Albert Oehlen
Badende (2026)
Vertical streaks of paint run like melting makeup down the body of Albert Oehlen’s “Badende” (bather). The dynamic-looking figure is embedded in a turquoise background, likewise painted in a watery style, that brings to mind the luminous blue of the Mediterranean or the light of the Provence-Alpes-Côte d’Azur region. The association is no coincidence: For his bather, Oehlen picks up on a trope from the history of painting that numerous artists, from Paul Cézanne to Pablo Picasso, engaged with during their stays in the south of France. Cézanne’s bathers, in particular, were Bad Painting avant la lettre, as the exhibition of his work currently on view at the Fondation Beyeler illustrates: Rendered in a deliberately clumsy style and like geometrically organized volumes in space, they might almost be an anticipation of Cubism. Oehlen takes Cézanne’s disintegration of the body even further, so that his bather literally melts away. Meanwhile, she raises an arm as if to issue a warning.Also noteworthy is that Oehlen works with proxies for flesh tones, such as ocher and orange.

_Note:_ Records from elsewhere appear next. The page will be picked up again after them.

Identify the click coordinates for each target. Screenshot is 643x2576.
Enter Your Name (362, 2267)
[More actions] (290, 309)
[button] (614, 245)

No classical carnation, it appears, is required to evoke physical associations and create the effect of vitality. The hair, billowing as though to replicate a Warburgian pathos formula, is another element breathing life into the figure. Yet if Oehlen’s “Badende” is steeped in the history of painting, his figure appears to be trying with her irreverent gestures to wash this heritage off her body like ballast. On the one hand, Oehlen stages a kind of painterly unconcern with traditional art historical genres; on the other hand, he brings them back for a captivating and entertaining encore.